米CDCの予防接種諮問委員会(ACIP)は8月30日に開いた会合で、政府への助言をまとめる際に、次のような点への考慮が必要だと示した。▽ブースター接種の必要性▽ブースター接種のベネフィットと有害性の比較。
■副反応の検証まだ
感染者数増加がワクチン効果の低下によるのか、デルタ株にワクチンが効きにくいからなのかを識別するのは難しいが、必要性を検討するには、できるだけ分けて評価する必要がある。また、年齢や持病の有無、感染者に接する機会が多い職業かどうかなど、属性により必要性がどう異なるかも考えるべきだ。
3回目接種後に予想される副反応と、得られるであろう効果の大きさの比較も欠かせない。
ACIPはさらに、ブースター接種に使うワクチンの種類や接種量、優先順位の検討も必要だと指摘する。

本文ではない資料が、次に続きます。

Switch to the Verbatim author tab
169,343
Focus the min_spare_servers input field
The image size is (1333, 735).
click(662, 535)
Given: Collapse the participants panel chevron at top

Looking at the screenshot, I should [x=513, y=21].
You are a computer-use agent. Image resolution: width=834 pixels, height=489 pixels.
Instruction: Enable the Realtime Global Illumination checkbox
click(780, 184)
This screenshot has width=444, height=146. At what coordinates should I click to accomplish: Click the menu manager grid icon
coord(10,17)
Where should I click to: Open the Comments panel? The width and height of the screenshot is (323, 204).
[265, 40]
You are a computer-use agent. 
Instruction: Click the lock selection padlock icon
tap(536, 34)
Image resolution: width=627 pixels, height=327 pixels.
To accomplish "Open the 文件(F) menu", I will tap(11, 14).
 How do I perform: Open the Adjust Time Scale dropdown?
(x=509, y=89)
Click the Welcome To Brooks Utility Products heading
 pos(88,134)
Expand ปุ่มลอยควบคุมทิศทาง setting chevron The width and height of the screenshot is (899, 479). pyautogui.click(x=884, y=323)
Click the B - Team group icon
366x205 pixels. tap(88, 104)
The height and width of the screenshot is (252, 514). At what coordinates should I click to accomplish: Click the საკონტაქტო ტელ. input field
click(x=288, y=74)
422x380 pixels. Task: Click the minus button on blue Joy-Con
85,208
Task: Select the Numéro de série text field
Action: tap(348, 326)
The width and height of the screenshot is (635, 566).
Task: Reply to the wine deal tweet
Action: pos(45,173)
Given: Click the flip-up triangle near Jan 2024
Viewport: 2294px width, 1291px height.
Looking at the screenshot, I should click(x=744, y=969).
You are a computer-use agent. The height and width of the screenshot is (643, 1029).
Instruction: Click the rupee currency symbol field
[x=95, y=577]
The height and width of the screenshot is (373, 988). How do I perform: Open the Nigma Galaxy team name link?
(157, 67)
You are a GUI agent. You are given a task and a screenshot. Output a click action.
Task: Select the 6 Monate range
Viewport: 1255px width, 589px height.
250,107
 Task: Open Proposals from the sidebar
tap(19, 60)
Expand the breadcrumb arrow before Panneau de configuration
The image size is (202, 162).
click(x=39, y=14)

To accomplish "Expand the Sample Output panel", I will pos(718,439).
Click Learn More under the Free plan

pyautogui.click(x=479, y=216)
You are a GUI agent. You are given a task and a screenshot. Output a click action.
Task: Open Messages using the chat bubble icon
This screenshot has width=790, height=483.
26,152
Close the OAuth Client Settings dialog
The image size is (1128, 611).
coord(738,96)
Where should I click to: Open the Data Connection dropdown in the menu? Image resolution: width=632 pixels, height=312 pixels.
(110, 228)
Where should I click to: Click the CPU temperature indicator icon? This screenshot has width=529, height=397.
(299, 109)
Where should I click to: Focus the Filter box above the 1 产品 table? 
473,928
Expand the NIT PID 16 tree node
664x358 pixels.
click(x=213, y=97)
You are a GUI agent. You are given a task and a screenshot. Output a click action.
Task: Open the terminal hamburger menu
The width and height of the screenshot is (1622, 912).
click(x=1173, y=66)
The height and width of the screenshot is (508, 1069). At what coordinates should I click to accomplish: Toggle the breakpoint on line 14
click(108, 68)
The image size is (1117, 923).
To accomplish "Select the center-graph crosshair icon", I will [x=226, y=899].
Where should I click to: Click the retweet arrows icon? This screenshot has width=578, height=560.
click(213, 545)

実際に接種を始めた国で効果を検証したのは今のところイスラエルだけだ。テルアビブ大学などの研究チームは、一般の60歳以上にブースター接種が始まった時点で接種対象だった約114万5千人について、保健省のデータベースを使い、7月30日~8月22日の感染状況や入院率などを比較した。
チームが8月27日に公表した、公式に科学誌に掲載されていない論文によると、ブースター接種を受けた人は2回接種だけの人に比べ、感染リスクの減少が約11倍、重症化リスクの減少は10倍以上大きくなっていた。研究チームは「ブースター接種により感染も重症化も防ぐ効果が増強できる」とした。
ただし、副反応についてはまだ検証されていない。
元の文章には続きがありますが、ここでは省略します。